1. Deeds — what constitutes mental capacity to make deed. The test of mental capacity to make a deed is that the grantor must have sufficient mind and memory to comprehend the nature and effect of his act and to exercise his own will, and impairment of memory by reason of advanced years does not, of itself, indicate lack of mental power to comprehend a transaction and dispose of property.

2. Same — master’s report in suit to set aside deed is advisory, only — review. In a proceeding to set aside a deed upon the ground of mental incapacity and undue influence the report of the master in chancery is of an advisory nature, only, and all facts are open for consideration in the first instance by the trial court and by the reviewing court in case of an appeal, the question on the appeal being whether the decree was proper under the law and the evidence, without regard to the finding of the master upon any particular question of fact.

3. Same — what undue influence is sufficient to set aside deed. Undue influence which will avoid a deed must go to the extent of depriving the grantor of his free agency, and such influence must operate at the time of the transaction sought to be impeached-

4. Same — influence procured through affection is not wrongful. The term “undue influence” means a wrongful influence, and influence procured through affection is not wrongful.

5. Same — relationship of parent and child does not raise presumption of undue influence. The mere relationship of parent and child does not, where the parent is the grantor and the child the grantee, raise any presumption of undue influence, and in such case there must be proof of fraud or undue influence in fact in order to avoid the deed.

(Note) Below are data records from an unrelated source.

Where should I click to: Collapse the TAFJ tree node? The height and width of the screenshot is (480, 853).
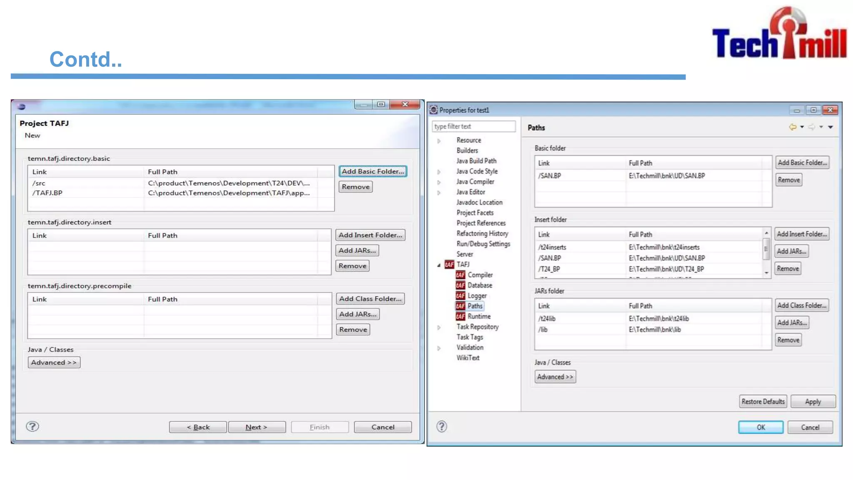click(439, 265)
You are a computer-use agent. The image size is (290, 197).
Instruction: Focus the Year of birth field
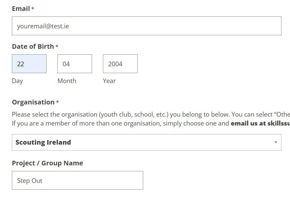(120, 64)
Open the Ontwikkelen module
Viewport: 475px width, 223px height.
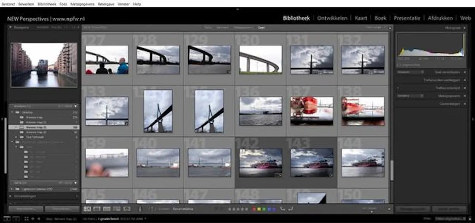coord(332,18)
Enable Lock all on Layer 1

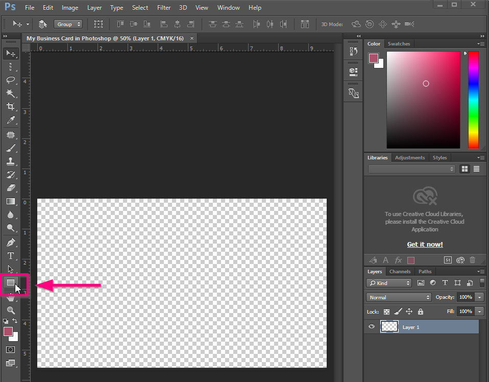(420, 312)
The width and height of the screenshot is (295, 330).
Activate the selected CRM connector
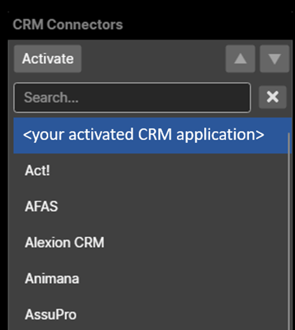pos(47,59)
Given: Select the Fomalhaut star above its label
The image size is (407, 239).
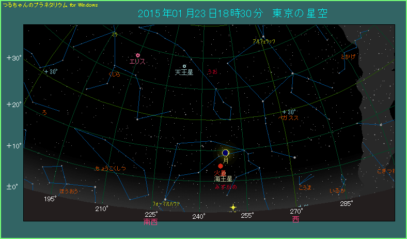Looking at the screenshot, I should 165,199.
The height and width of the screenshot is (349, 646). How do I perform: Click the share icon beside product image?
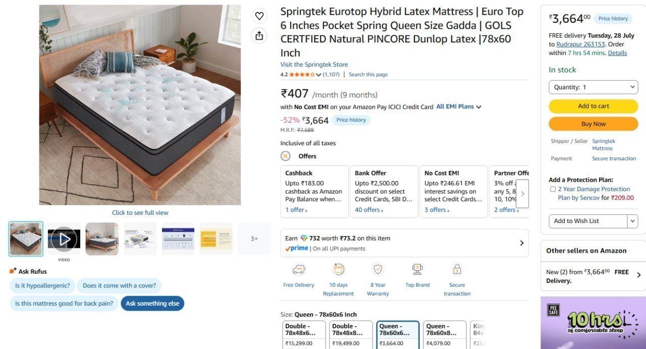pos(259,35)
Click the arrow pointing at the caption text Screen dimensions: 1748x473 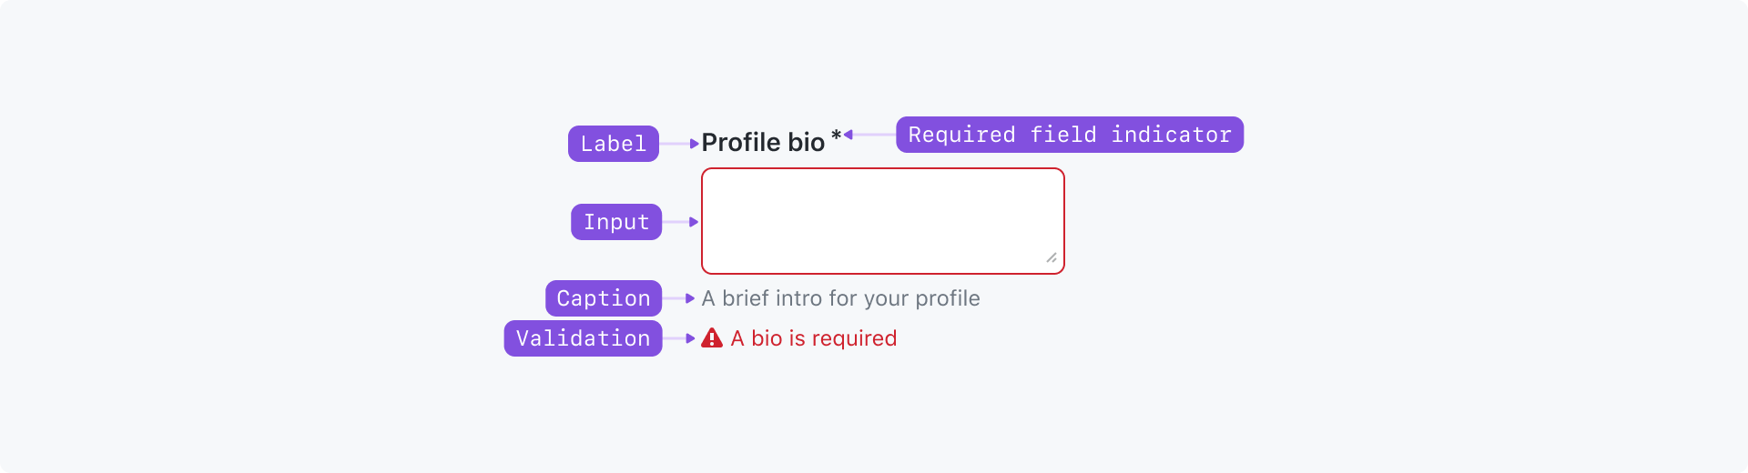click(x=690, y=298)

Appeal from the Circuit Court of Monroe county; the Hon. George A. Crow, Judge, presiding.

D. E. Keefe, R. E. Gauen, and Charles Morrison, (Harold G. Baker, of counsel,) for appellants.

J. W. Rickert, and A. C. Bollinger, for appellees.

*407Mr. Justice Heard

delivered the opinion of the court:

Charles Hoelscher, aged eighty-three years, a resident of Monroe county, died testate on March 31, 1924, leaving him surviving his .sons, Cornelius, Herman and Henry, and his two daughters, Bertha Loeffler and Elizabeth. Mores-burg. His wife died in 1910. He had been a farmer and lived on the farm in question for about forty-two years, up to his death thereon. January 7, 1924, he conveyed the farm in question to his son Cornelius, one of the appellees, and at the same time executed a will, in which he bequeathed his personal property, amounting to about $6000 or $7000, to his children and a grandson, the son of Cornelius. Shortly after the death of Hoelscher appellants filed their bill in chancery in the circuit court of Monroe county, charging that Hoelscher was feeble in mind and body at the time of the execution of the deed; that he was unduly influenced by Cornelius to execute such deed; that Cornelius had designed a plan to become the owner of the property, and that the father, on account of advanced age and his feeble condition, was easily influenced, and that there was a confidential relation existing between Cornelius and his father at and before the time of the execution of the deed in question. The appellees are Cornelius Hoelscher and James R. Hewitt, the latter holding a mortgage on the property. Cornelius (who will hereafter be referred to as appellee) filed an answer denying all such allegations, and after replication filed the cause was referred to a special master in chancery. The special master, after hearing the testimony, made findings that the material allegations of appellants’ bill were proven and recommended a decree in their favor. To this finding by the master appellee filed objections. The objections were overruled by the master and stood as exceptions to the master’s report. The court sustained the exceptions to the master’s report and decreed that the bill be dismissed for want of equity, from which decree the complainants have appealed to this court.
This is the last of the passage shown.